プレーオフ もはや猶予はない
[ホーム]大連
8星渡(3-1)
5大上(3-0)
6棚橋(4-1)
9林(4-1)-水内
3パウロ(4-1)
7アンジェロ(3-1)
4近堂(3-0)-古池(1-0)
2清水(3-0)
1吉野(3-0)
[ビジター]チチハル
6万城原
8和泉
9吉住
3星野
7折口
5丸木
4楚明英
2李秀一
1渡辺
斉 000 000 100 1 ○渡辺-S通
大 000 000 000 0 ●吉野(9-1)
10月22日と23日に行われたプレーオフ第1ラウンドはチチハルが連勝して、このプレーオフ第2ラウンドまで駒を進めてきた。わずか1日の休養日をはさんですぐに新たな戦いが始まる。チチハルの先発投手は今季途中から覚醒を見せた渡辺清輝。対する大連は19日のシーズン最終戦から調整を進めてきた。今季17勝を上げて名実ともにエースとなった吉野が先発と、磐石の態勢でチチハルを迎え撃つ。
試合は投手戦となった。吉野は言うまでもないとして、渡辺も吉野に負けず劣らず素晴らしいピッチングを披露した。持ち前のストレートは切れ味抜群、独特の軌道を描いて大きく変化するカーブもバッターの目をくらませた。こんなにいい選手がなぜこれまで埋もれていたのだろうかという素晴らしさだった。ついに一皮剥けたか。この両投手の投げあいによってスコアボードにゼロが12個連続で灯った。
7回表、この回先頭の星野はセカンドゴロだったが近堂が弾いてしまい出塁。続いて打席に立つのは折口元文。ついこの間まで大連のユニフォームを身にまとっていた男である。しかし今年の夏、チチハルにトレードで移籍すると5番打者のポジションを掴み、勝負強いバッティングでチーム初のプレーオフ進出に大いなる貢献を果たした。折口とのトレードで大連に入団した池田も先発投手として7連勝を果たすなど大連優勝を猛烈に後押ししたのでまさに双方にとって利益のあるトレードだった。

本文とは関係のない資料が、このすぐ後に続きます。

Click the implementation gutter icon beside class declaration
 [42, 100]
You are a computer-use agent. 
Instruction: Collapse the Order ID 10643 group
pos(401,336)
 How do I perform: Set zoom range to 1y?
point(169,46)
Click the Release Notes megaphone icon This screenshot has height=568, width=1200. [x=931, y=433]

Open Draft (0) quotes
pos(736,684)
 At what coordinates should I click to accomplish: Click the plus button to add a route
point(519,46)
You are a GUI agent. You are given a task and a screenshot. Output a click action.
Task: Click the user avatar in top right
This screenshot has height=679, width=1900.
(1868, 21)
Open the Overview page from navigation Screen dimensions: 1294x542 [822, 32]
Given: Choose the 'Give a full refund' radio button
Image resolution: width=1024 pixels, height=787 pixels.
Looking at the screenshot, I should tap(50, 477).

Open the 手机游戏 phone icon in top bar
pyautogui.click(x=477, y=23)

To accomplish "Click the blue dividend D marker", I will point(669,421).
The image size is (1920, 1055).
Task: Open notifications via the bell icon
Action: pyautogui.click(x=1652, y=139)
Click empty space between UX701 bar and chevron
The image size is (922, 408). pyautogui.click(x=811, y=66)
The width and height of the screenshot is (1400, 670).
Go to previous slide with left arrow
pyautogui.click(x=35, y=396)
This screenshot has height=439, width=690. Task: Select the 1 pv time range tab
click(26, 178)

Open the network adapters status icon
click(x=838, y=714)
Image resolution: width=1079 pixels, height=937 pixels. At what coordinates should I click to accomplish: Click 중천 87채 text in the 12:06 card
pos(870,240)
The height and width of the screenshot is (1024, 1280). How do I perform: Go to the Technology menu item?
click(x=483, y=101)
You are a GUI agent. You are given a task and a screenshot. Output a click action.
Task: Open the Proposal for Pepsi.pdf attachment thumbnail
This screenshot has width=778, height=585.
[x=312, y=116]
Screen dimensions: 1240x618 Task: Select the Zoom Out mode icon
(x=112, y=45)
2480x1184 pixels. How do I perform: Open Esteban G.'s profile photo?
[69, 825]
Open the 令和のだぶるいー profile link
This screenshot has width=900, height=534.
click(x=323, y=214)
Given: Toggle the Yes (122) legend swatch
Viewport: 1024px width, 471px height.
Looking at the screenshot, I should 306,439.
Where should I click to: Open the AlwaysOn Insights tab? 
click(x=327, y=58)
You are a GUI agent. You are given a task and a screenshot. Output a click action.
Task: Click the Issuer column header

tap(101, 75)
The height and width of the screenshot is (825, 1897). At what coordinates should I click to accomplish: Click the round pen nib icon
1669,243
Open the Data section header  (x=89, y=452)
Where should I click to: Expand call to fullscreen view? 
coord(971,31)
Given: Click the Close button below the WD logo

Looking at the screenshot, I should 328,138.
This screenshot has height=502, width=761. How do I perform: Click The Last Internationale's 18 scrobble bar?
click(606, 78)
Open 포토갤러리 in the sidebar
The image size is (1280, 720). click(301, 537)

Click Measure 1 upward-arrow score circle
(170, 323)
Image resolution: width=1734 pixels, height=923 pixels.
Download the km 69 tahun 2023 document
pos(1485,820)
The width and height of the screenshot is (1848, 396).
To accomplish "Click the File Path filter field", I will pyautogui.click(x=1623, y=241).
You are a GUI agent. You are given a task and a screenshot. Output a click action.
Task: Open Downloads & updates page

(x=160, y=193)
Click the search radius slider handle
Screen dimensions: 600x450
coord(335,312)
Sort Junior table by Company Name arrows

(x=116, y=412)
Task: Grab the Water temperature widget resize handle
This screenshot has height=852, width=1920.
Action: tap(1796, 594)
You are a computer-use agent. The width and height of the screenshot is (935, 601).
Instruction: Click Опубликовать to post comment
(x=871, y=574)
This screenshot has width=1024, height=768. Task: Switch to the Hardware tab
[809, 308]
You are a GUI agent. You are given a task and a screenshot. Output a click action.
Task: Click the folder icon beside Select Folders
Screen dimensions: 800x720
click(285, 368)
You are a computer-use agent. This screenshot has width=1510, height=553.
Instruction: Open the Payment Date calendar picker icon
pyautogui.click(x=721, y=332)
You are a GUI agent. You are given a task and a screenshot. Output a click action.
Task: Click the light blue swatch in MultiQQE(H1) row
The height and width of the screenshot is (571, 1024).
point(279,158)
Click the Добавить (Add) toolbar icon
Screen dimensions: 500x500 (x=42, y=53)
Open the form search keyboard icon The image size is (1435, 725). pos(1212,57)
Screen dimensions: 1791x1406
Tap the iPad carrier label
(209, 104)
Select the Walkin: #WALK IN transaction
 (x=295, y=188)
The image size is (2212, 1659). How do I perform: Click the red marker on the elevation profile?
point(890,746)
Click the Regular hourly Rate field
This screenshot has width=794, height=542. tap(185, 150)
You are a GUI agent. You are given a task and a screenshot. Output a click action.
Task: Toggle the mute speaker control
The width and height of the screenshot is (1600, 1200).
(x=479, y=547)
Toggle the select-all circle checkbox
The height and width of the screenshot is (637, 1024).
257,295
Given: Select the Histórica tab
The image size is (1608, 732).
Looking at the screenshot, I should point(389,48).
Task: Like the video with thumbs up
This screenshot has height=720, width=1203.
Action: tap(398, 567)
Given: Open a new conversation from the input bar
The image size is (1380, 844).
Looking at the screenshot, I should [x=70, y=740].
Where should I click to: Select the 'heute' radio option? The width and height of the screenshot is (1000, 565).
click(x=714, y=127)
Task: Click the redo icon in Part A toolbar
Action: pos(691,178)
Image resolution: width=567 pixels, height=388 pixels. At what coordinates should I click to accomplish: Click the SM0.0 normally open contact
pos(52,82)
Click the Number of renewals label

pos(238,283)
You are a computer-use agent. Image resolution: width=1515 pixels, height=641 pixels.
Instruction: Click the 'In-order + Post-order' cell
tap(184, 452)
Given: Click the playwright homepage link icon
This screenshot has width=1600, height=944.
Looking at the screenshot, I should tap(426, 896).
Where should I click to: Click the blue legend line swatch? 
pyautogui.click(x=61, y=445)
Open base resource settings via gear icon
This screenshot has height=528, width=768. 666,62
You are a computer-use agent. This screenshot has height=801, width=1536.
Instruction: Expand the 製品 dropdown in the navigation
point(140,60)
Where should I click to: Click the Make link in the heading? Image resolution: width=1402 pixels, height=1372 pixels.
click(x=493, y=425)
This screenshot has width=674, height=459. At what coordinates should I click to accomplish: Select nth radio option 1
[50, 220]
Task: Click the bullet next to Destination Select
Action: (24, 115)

その折口が古巣に恩返し。カウント1-2から吉野が投じた外角へのスライダーを引っ張って左中間のフェンス直撃、あわやホームランという当たりを飛ばす。これでファーストランナーだった星野がホームイン。チチハルに待望の先制点が入った。なおもノーアウト二塁だがここは吉野がエースの意地を見せた。丸木、楚明英を連続三振、李秀一をレフトライナーに打ち取ってこれ以上の失点を与えなかった。しかしこの1点が致命的だった。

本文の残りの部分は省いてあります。